Oil and hot gas leaks result in two Hyundai / Kia recalls


Kia Soul

After escaping the recession with renewed offers and sharply rising sales, Hyundai and its sister brand Kia are now facing a seemingly endless series of recalls. The latest ones involve a trio of popular crossovers, the automaker signaling that the engine could be damaged in case of problems.

Both recalls involve 534,000 US vehicles. The models concerned are the Kia Soul 2012-2016, 2011-2013 Hyundai Tucson and Kia Sportage 2011-2012, bringing the number of vehicles recalled for fire engine risk since 2015 to more than 2.3 million. Reuters reports. It's easy to lose the account.

According to the National Highway Traffic Safety Administration, the recalled Souls are all equipped with a 1.6-liter four-cylinder direct injection. "High exhaust temperatures can damage the catalytic converter, cause abnormal engine combustion, damage to one or more engine pistons, and possibly piston rod failure," says the recall.
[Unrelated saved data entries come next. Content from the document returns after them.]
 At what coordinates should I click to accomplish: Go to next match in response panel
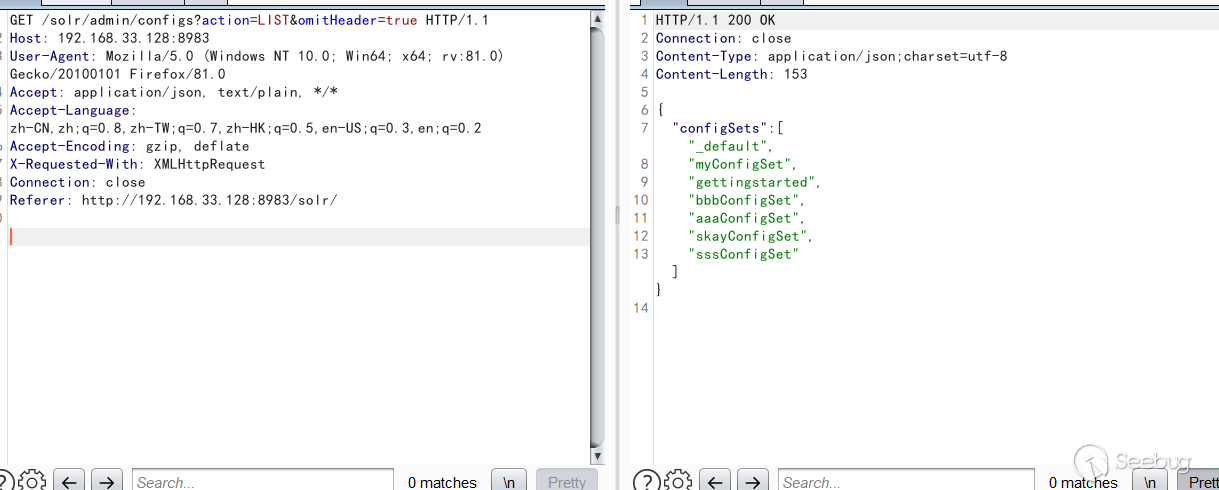[752, 481]
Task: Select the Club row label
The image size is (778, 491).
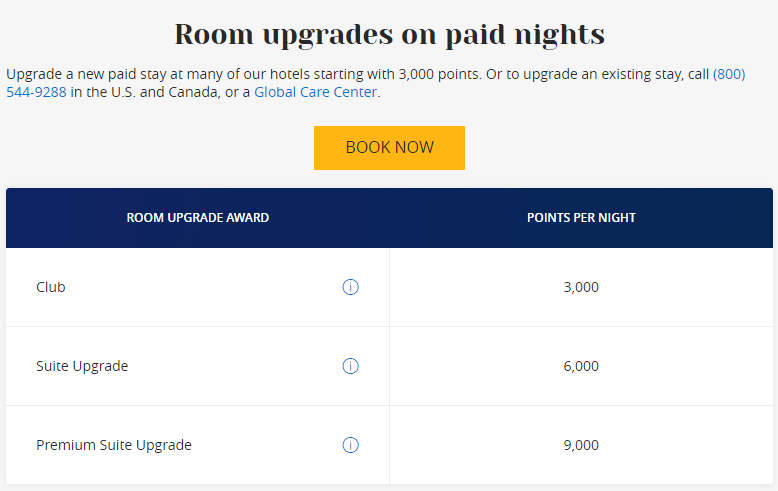Action: pyautogui.click(x=51, y=287)
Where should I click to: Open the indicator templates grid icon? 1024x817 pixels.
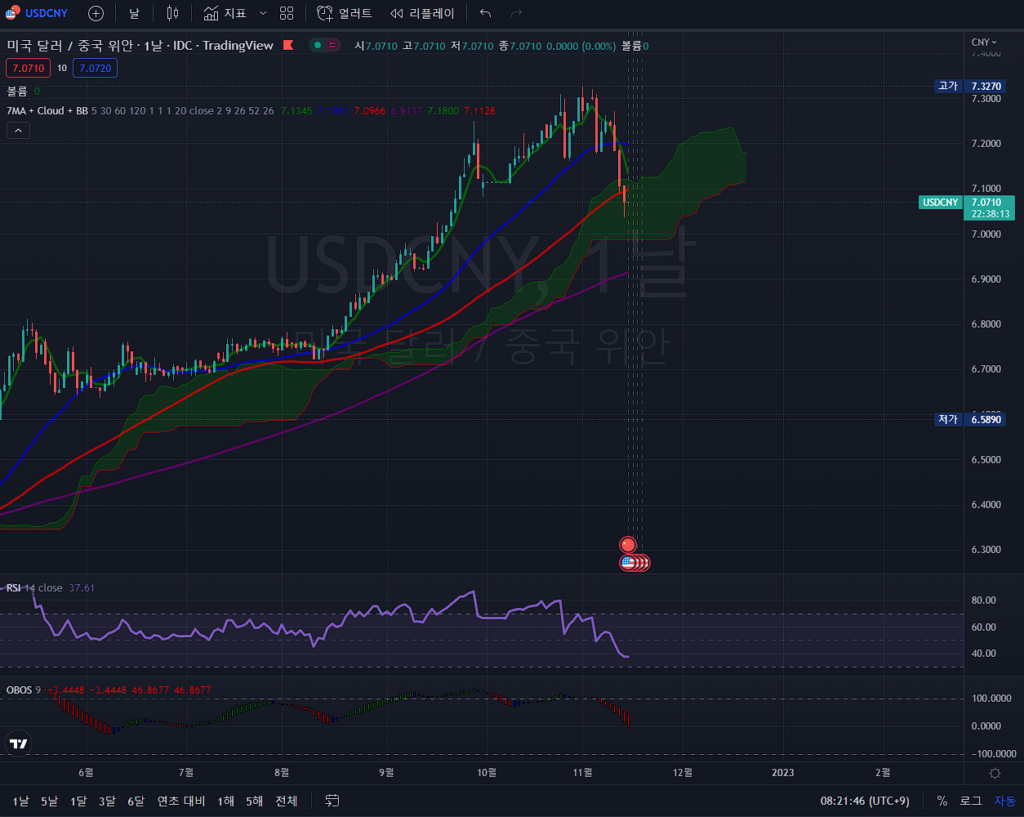click(x=287, y=13)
At a minimum, dealers will upgrade the engine control unit logic for catalytic protection against overheating of the vehicle, although replacement of the catalytic converter may be necessary. If the technicians find any damage to the engine, Kia will replace a new engine free of charge.

As for the Tucson and Sportage, their problem concerns oil, which should ideally stay close enough to the internal elements of the engine to lubricate the moving parts. A porous oil sump seal is the cause of the loss of certain fluids from certain vehicles. As everyone knows, engines are not happy when they are dry.

NHTSA describes the issue as a "engine oil leak from the seal between the oil
pot and engine block which, if not repaired and used over time, could
possibly damage the engine. "

After numerous reminders, the federal agency asked the federal agency to return "an analysis of parts and other sources of data to identify a trend in high-speed stalls and collision-free claims in certain 2011 Hyundai Tucson vehicles. -2013, "says the recall report. "Hyundai has also identified a trend related to leaks in the engine oil sump of the same vehicle population. Hyundai has not identified any accidents or injuries related to these claims. "

Currently, the builder "evaluates a cure" for oil leakage. Whatever the cure, the work will be done for free.

Investigations continue on both sides of the Pacific, with the US and South Korean governments hoping to set a timetable for the company's Theta II engine problems.